STATED TASK. Repeat the item position entries below from the line with "Task: Switch to the Insert ribbon tab" up to and including the line with "Screen dimensions: 834x1805 [x=87, y=146]".

Item position entries.
______________________________
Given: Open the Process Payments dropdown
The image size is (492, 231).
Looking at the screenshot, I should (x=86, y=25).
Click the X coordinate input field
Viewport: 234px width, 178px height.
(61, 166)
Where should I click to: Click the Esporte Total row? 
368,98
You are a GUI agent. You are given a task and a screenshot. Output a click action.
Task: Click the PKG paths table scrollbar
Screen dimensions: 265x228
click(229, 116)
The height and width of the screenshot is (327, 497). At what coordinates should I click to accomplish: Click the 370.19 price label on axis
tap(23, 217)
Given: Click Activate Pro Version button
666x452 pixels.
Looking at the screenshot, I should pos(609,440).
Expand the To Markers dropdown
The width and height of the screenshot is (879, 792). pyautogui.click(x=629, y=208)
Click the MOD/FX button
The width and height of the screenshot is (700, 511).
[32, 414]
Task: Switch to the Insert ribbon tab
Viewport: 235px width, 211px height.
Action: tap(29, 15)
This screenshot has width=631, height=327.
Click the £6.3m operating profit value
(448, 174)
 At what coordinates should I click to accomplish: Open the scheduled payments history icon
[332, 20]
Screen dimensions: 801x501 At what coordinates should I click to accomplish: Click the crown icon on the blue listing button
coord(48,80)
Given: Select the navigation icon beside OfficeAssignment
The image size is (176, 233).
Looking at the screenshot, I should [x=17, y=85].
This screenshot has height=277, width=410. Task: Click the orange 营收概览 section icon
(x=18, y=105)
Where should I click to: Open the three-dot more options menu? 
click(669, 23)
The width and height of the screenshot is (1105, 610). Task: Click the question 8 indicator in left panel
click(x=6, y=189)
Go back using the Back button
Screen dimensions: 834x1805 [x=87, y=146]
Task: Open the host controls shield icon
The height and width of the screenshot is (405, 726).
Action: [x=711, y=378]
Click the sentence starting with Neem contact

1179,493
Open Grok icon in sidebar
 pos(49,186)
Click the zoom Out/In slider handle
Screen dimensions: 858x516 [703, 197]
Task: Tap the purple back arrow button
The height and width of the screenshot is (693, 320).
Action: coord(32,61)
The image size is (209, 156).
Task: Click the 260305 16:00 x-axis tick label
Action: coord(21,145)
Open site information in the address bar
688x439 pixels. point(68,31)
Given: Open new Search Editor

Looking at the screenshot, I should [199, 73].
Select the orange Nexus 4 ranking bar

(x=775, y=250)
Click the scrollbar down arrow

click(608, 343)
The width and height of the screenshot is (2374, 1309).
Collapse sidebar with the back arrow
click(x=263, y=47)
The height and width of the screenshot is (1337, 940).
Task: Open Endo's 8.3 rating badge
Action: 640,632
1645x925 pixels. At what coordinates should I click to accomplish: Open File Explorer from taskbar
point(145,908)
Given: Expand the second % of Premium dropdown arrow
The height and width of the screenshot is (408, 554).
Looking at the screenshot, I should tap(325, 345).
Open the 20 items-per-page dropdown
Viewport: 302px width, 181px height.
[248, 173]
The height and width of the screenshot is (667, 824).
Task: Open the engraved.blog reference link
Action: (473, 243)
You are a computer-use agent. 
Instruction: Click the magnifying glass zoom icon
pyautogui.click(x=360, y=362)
______________________________
ANSWER TO THIS PROBLEM.
Task: Switch to the Insert ribbon tab
Viewport: 235px width, 211px height.
Action: tap(29, 15)
This screenshot has width=631, height=327.
Click the £6.3m operating profit value
(448, 174)
 At what coordinates should I click to accomplish: Open the scheduled payments history icon
[332, 20]
Screen dimensions: 801x501 At what coordinates should I click to accomplish: Click the crown icon on the blue listing button
coord(48,80)
Given: Select the navigation icon beside OfficeAssignment
The image size is (176, 233).
Looking at the screenshot, I should [x=17, y=85].
This screenshot has height=277, width=410. Task: Click the orange 营收概览 section icon
(x=18, y=105)
Where should I click to: Open the three-dot more options menu? 
click(669, 23)
The width and height of the screenshot is (1105, 610). Task: Click the question 8 indicator in left panel
click(x=6, y=189)
Go back using the Back button
Screen dimensions: 834x1805 [x=87, y=146]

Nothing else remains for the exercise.